Psychiatriereform in NÖ – Qualitätsoffensive läuft

Der Patient im Mittelpunkt

St. Pölten (NÖGUS) Landesrat Dr. Hannes Bauer zeigt sich mit den ersten Zwischenergebnissen der Psychiatriereform in NÖ zufrieden. Die ersten Daten und Ergebnisse des dritten sozialpsychiatrischen Standorts im a.ö. KH Hollabrunn zeigen, so Bauer, daß die gemeindenahen Versorgungseinrichtungen patientennahe sind. Sie finden in dieser Form breite Akzeptanz, weil Quantität und Qualität der Versorgung wesentlich verbessert werden. Bauer betont besonders den Qualitätsvorteil kleinerer Versorgungseinheiten durch individuelle Betreuung im sozialen Umfeld.
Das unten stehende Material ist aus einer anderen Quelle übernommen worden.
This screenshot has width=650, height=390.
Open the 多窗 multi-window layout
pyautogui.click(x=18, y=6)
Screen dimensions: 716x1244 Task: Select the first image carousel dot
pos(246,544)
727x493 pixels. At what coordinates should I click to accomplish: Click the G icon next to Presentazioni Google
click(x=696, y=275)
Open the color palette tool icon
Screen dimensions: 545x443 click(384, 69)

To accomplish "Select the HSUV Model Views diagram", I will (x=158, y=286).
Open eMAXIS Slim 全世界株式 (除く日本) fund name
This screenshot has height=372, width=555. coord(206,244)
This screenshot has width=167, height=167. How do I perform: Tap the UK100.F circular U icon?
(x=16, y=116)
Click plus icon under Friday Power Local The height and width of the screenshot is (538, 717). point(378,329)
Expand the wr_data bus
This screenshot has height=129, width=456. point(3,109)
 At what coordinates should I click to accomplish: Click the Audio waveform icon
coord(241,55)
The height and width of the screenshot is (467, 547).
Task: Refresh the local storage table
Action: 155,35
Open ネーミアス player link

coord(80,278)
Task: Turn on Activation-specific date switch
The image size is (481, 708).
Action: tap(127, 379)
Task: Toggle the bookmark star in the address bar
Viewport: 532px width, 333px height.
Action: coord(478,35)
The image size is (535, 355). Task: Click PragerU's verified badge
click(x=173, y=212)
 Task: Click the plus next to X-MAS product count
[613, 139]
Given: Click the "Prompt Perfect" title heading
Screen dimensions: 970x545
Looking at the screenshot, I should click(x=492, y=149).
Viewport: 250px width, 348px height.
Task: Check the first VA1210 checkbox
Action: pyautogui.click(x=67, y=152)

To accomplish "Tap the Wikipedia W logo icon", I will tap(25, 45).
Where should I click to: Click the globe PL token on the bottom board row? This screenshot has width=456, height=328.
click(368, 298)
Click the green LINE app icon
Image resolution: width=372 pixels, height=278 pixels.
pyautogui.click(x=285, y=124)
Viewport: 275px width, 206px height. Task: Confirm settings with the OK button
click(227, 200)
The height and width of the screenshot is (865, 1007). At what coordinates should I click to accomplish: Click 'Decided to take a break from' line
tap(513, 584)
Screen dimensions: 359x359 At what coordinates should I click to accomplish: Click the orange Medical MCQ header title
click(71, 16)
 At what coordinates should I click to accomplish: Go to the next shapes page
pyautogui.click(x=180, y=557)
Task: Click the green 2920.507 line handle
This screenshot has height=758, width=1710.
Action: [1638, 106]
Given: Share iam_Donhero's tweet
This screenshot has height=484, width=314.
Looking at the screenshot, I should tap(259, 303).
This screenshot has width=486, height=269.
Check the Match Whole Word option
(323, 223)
Dr. Bauer weist weiters darauf hin, daß auch die österreichweite Planung der psychiatrischen Versorgung durch das Sozialministerium auf den richtungsweisenden Grundsätzen und Vorschlägen des NÖ-Psychiatrieplans aufbaut.

Im Detail erläutert Bauer, daß zu den derzeit bestehenden zwei Landesnervenkliniken und der im Jänner dieses Jahres neu eröffneten sozialpsychiatrischen Abteilung im KH Hollabrunn in der Endausbaustufe noch weitere vier regionale Versorgungseinrichtungen geschaffen werden sollen. Die durch die Regionalisierung und die innerbetriebliche Umstrukturierung in den beiden Landesnervenkliniken freiwerdenden Personalresourcen werden für zusätzliche Leistungen (beispielsweise zur Betreuung von forensischen Patienten oder im Suchtmittelbereich) bereitgestellt.

Als besonders dringliches Reformvorhaben bezeichnet Landesrat Dr. Hannes Bauer die Einrichtung kleiner leistungsfähiger Versorgungseinheiten für verhaltensauffällige und psychisch kranke Jugendliche, wobei Bauer hier ganz besonders die Kompetenz der beiden Landesnervenkliniken unterstreicht.